WWU has gone through some of its own consolidations, but there are natural barriers to complete consolidation in the Higher Ed market. I'll get to those in a bit. The one thing acting as a serious barrier to consolidation in any organization are departments that are large enough to support their own multi-person IT departments. Departments with one or two people effectively doing the full IT stack (stand-alone sysadmins who also do desktop support, database maintenance, to-the-desk network wiring, and maybe a bit of app-dev along the side) are most vulnerable to being consolidated into the central Borg.

Some departments are all too happy to join the central IT infrastructure, as they see it as a way to shed costs onto another business unit. Others are happy because their own IT people are so overworked, the idea of getting them help is seen as a cost-free mercy; or put another way agreeing to consolidation is seen as a cost-free way to increase IT investment. Still others are happy to join because they want some nifty new technology and their stick-in-the-mud IT people keep saying, "no," and view the central Borg as a way to get that thing.

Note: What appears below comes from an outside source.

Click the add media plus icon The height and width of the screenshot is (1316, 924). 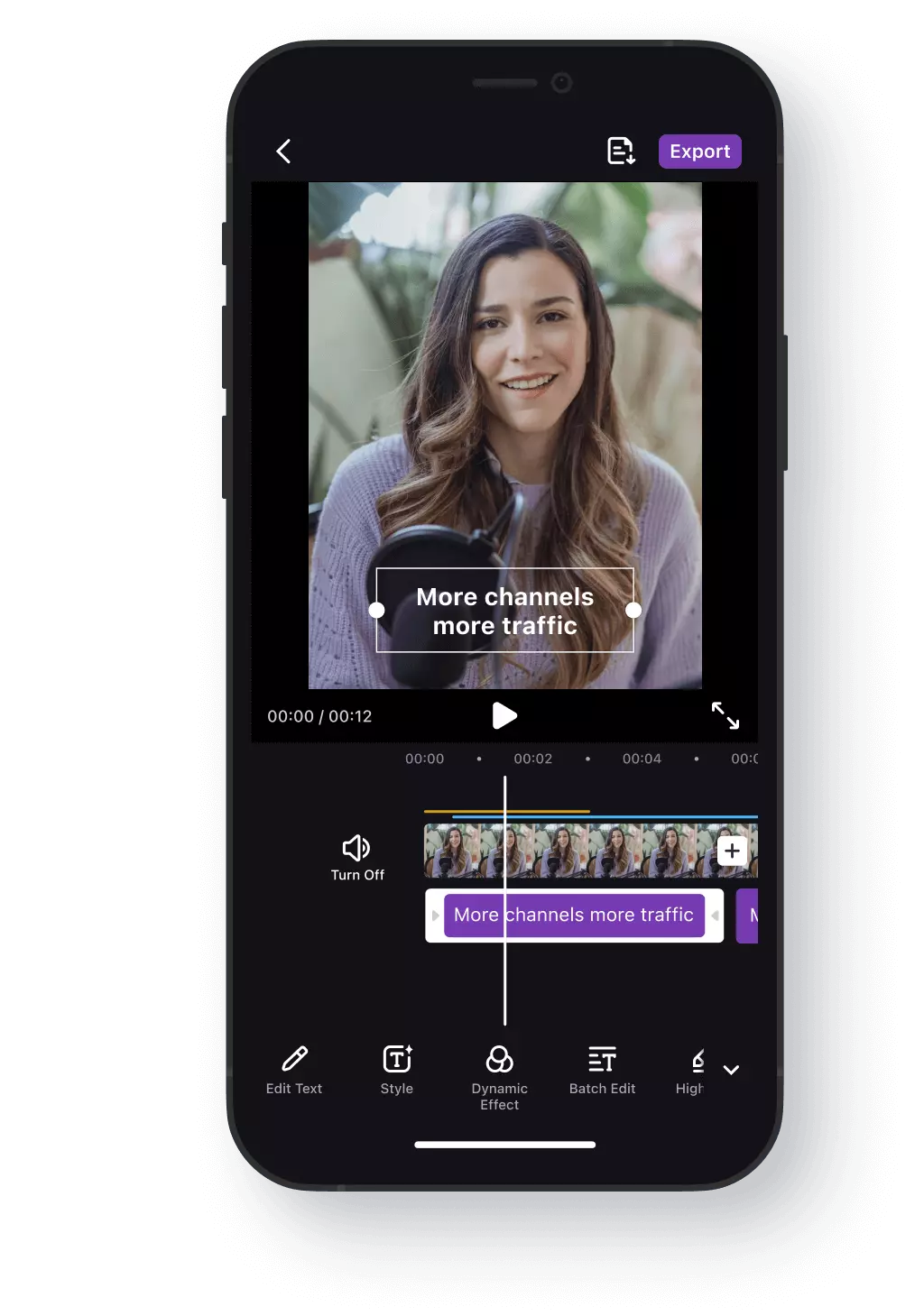733,850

The big reason departments don't want their IT people consolidated away from them is personalized service. These are people who know the business intimately, something those central-office folk don't. The cost of maintaining an independent IT infrastructure is seen as a perfectly valid business investment in operational efficiency. Any centralization initiative will have to deal with this concern.

The other big reason shows up less often, but is very hard to overcome without marching orders delivered from On High: distrust of central IT in specific. If the business unit that contains central IT is seen to be less competent as compared to the local IT people, that business unit will not consent to centralization. If the people in central IT are collectively viewed as a bunch of idiots, or run by idiots, the only way that unit is centralizing is if a metaphorical gun is held to their heads.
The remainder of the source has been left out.